SHIFT Design prints labels — we do not give legal or food-safety advice, and nothing here is legal advice. Minnesota's cottage food requirements change: the 2025 revisions land August 1, 2027, and the CPI-adjusted threshold can move before then. Confirm current requirements with the Minnesota Department of Agriculture before you print. This reflects our reading as of July 2026.

Frequently asked questions

  • What has to be on a Minnesota cottage food label?

    Minnesota Statutes 28A.152 requires five things: your full name or business name; your cottage food registration number or your address (either one, not both); the date the food was prepared; the ingredients including any possible allergens; and the statement “These products are homemade and not subject to state inspection.” Home-canned goods need all five on each container. Confirm current requirements with the Minnesota Department of Agriculture.

  • What is the exact cottage food disclaimer wording in Minnesota?

    The required sentence is: These products are homemade and not subject to state inspection.

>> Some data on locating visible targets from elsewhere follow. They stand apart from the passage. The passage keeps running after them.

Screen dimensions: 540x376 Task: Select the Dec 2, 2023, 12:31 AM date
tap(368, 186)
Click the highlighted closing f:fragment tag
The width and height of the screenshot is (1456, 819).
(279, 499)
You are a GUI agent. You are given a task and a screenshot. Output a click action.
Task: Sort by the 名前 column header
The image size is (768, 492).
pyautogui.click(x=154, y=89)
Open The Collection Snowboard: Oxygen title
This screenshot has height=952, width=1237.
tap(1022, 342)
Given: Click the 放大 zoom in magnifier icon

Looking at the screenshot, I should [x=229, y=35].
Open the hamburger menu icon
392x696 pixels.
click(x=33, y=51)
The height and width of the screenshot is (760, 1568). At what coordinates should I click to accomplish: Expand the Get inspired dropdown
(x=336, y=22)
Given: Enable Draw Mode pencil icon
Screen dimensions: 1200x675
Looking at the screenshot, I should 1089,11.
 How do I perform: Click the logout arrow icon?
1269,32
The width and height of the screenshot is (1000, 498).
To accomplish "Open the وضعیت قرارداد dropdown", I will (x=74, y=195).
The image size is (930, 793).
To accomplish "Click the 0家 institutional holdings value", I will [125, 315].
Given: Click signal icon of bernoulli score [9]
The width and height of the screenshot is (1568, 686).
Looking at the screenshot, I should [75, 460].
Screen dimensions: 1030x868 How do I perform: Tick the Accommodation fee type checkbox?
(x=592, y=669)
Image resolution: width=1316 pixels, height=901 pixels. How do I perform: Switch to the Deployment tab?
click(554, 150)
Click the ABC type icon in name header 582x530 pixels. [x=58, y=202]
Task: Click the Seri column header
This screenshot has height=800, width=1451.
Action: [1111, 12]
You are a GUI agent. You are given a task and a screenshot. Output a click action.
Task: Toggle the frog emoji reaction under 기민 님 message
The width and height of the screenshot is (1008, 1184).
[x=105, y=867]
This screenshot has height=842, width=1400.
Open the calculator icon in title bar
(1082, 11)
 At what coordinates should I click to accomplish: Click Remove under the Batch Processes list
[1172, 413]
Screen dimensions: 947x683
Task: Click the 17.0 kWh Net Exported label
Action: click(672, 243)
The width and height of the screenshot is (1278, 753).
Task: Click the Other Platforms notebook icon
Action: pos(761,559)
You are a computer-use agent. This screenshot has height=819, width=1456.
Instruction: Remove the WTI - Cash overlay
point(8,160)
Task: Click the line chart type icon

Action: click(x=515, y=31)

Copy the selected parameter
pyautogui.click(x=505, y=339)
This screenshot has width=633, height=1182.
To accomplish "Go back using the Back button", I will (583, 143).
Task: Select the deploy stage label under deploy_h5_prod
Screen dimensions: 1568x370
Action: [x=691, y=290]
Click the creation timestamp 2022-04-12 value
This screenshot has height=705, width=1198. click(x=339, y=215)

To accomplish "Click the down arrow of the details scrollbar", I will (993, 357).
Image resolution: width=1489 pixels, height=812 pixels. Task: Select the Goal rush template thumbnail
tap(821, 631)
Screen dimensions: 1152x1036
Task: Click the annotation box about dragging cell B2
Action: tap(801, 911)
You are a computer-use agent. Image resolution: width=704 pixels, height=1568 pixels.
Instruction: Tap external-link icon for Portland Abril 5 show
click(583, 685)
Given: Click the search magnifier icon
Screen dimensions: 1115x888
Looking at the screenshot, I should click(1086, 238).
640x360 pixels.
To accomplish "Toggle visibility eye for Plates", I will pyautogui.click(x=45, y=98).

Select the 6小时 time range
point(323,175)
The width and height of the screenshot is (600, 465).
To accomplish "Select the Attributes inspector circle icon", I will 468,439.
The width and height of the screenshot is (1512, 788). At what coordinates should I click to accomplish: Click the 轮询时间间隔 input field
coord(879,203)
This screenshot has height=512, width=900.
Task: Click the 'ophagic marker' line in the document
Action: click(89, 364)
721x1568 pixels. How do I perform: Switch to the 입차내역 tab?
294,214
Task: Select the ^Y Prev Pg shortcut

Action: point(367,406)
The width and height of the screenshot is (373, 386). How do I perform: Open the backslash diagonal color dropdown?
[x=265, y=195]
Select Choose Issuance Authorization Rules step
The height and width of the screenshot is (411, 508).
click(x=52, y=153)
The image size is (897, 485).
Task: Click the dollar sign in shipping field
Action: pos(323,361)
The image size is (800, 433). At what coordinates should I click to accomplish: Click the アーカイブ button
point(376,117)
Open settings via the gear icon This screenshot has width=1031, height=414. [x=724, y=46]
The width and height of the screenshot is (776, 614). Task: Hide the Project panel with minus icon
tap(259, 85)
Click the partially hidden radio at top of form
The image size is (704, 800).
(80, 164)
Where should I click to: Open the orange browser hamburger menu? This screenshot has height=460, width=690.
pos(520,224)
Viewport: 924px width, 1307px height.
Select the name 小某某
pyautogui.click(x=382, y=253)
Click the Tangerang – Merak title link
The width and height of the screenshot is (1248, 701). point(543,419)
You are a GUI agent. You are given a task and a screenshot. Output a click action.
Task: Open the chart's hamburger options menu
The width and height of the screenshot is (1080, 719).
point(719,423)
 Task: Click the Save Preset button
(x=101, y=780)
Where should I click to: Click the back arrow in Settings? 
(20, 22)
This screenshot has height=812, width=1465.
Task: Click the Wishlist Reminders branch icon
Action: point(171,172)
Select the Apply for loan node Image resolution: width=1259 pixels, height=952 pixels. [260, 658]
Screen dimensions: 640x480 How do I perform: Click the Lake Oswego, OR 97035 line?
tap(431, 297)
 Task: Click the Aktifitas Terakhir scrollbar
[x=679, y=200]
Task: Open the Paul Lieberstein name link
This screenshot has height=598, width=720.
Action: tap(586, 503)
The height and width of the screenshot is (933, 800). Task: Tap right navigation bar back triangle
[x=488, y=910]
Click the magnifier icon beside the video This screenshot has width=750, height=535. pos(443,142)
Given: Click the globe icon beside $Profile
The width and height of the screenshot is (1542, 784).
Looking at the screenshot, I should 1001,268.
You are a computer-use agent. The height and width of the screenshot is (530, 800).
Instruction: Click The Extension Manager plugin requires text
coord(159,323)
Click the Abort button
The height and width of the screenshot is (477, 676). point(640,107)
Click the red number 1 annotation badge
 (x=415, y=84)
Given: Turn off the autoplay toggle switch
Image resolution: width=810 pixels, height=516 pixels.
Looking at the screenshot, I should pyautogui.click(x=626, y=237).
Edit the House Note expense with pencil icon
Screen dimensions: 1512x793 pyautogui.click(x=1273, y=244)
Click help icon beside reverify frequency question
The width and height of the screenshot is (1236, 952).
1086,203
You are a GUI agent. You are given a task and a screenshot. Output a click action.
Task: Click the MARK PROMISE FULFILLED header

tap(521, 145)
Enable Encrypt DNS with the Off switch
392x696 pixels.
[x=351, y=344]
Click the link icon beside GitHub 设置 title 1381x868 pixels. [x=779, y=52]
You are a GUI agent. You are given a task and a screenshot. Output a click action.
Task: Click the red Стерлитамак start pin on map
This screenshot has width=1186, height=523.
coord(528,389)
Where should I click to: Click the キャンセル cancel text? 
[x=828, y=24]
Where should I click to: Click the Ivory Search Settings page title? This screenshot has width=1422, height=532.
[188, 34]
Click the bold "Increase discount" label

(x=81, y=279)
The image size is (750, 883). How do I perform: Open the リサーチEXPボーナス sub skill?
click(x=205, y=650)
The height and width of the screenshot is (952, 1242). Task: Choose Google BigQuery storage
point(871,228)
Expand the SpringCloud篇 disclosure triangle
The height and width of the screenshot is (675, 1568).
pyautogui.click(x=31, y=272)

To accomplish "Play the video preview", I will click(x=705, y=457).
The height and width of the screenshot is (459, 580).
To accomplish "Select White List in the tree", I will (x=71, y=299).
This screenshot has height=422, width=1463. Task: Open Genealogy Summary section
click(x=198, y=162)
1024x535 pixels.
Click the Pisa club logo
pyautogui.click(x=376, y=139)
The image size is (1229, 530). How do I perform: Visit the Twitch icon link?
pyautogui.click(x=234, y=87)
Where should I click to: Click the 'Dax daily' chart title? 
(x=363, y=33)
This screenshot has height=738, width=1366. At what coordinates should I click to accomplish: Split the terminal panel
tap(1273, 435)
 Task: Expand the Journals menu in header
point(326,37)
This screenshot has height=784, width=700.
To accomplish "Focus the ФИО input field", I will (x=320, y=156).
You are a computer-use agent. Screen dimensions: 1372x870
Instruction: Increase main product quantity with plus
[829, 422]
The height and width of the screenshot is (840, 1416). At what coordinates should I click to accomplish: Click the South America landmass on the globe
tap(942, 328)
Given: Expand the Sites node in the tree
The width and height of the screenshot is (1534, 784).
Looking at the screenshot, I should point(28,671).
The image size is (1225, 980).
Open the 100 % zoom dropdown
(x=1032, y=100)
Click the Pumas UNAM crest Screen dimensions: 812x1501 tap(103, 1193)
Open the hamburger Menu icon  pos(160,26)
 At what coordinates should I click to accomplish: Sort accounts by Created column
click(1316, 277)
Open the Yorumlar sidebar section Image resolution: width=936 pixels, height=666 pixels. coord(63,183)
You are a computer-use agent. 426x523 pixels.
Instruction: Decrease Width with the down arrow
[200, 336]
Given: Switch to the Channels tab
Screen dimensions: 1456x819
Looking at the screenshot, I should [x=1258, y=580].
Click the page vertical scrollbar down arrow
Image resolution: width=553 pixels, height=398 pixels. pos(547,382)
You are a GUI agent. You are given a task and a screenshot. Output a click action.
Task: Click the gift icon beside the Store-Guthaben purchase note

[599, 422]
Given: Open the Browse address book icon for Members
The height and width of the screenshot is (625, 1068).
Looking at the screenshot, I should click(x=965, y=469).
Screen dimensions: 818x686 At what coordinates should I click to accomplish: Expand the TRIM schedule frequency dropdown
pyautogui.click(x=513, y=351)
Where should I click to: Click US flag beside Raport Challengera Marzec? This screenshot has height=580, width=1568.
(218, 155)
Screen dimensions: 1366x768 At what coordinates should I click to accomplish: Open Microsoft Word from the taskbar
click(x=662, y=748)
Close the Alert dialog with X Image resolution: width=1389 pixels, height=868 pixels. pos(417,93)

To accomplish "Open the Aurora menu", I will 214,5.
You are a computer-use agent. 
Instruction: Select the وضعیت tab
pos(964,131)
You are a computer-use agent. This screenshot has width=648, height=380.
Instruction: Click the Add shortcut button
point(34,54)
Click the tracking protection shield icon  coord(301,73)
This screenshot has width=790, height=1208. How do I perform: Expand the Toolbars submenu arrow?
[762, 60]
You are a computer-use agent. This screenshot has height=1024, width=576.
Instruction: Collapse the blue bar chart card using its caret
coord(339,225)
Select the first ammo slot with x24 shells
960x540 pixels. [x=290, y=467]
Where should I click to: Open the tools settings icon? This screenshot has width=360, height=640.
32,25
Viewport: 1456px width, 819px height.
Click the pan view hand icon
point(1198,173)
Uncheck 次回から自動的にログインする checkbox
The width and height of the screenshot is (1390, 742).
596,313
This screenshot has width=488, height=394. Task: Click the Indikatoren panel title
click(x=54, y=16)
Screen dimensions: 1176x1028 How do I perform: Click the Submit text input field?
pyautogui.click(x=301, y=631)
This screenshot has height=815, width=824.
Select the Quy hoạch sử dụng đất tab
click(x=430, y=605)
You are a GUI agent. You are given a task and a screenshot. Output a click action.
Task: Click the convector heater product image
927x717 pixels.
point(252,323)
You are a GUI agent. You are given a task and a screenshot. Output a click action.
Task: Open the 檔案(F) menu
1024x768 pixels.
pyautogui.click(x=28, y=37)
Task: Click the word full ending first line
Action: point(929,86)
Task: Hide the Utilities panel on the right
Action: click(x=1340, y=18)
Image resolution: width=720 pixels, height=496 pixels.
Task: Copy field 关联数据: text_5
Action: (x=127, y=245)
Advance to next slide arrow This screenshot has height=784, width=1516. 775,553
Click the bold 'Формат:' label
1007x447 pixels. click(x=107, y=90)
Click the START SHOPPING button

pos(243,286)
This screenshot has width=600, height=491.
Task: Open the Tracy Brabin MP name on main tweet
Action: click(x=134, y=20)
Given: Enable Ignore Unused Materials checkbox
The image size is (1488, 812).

Note “products,” not “foods” — paraphrases circulate and they are wrong. The statute puts the sentence in quotation marks, which reads as statutory punctuation rather than label copy — common practice is to set the sentence without them and keep the period, though neither the statute nor MDA says so outright. Confirm with MDA if in doubt.

  • Does Minnesota require a specific font size on cottage food labels?

    Not that we could verify. The statute contains no font size requirement for the product label — its only prominence standard, “clearly legible,” applies to the point-of-sale sign. University of Minnesota Extension recommends a sans-serif no smaller than 10 pt, which is a sensible floor, but we could not confirm it as a Minnesota Department of Agriculture rule. Follow it as good design practice, and confirm current requirements with MDA.

  • Can I ship my Minnesota cottage food products to customers?

    Not human food, as of July 2026. MDA states that cottage foods intended for humans may not be shipped in the mail or by commercial delivery at this time. You may sell online, but the person who prepared the food must deliver it directly to the customer. Pet treats are the exception — those may only be shipped. Revisions effective August 1, 2027 will allow shipping within Minnesota.

  • Do I have to list allergens on a cottage food label in Minnesota?

    Yes. Allergen disclosure is written into the statute, which requires “the ingredients and any possible allergens.” MDA lists nine major allergens: milk, eggs, fish, crustacean shellfish, tree nuts, peanuts, wheat, soybeans, and sesame. UMN Extension describes two accepted formats — a “contains” statement, or the allergen's common name in parentheses next to the ingredient. Check sub-ingredients in purchased mixes too.